* **Instructions to follow**: When the line containing "Screen dimensions: 451x258" appears in the data below, begin copying there and stop only after the line containing "Click the trash delete icon".

* **Working data**:
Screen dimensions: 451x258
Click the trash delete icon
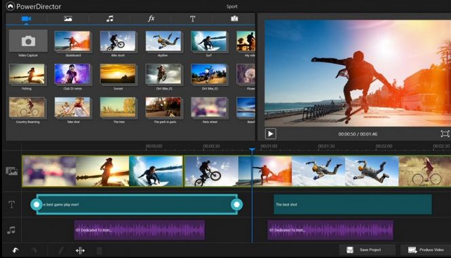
* * *
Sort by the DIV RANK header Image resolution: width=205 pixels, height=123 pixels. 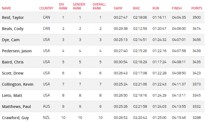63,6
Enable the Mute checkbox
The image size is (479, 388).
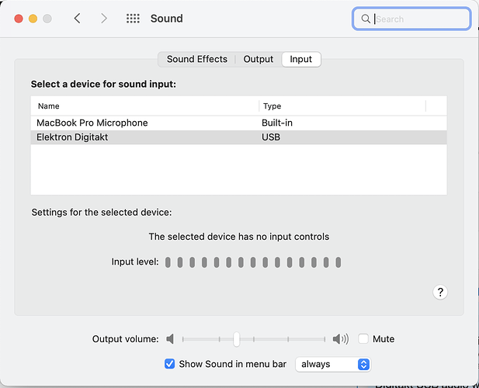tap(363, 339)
...
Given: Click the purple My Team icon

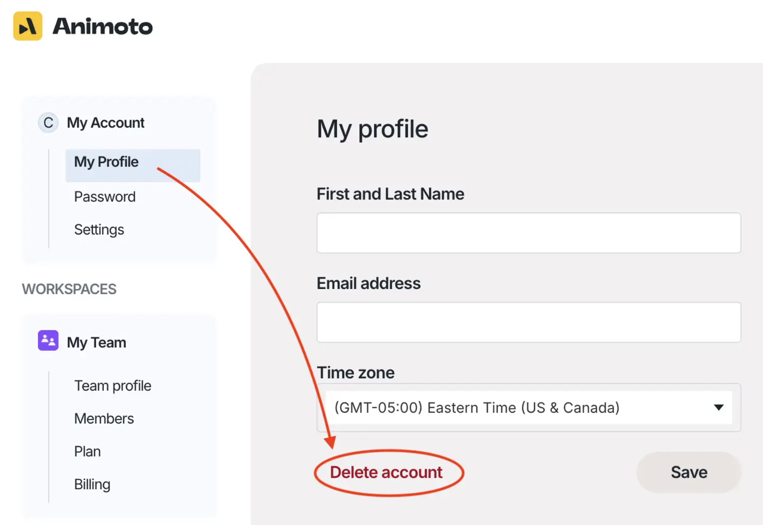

* **Answer to the problem**:
Screen dimensions: 451x258
Click the trash delete icon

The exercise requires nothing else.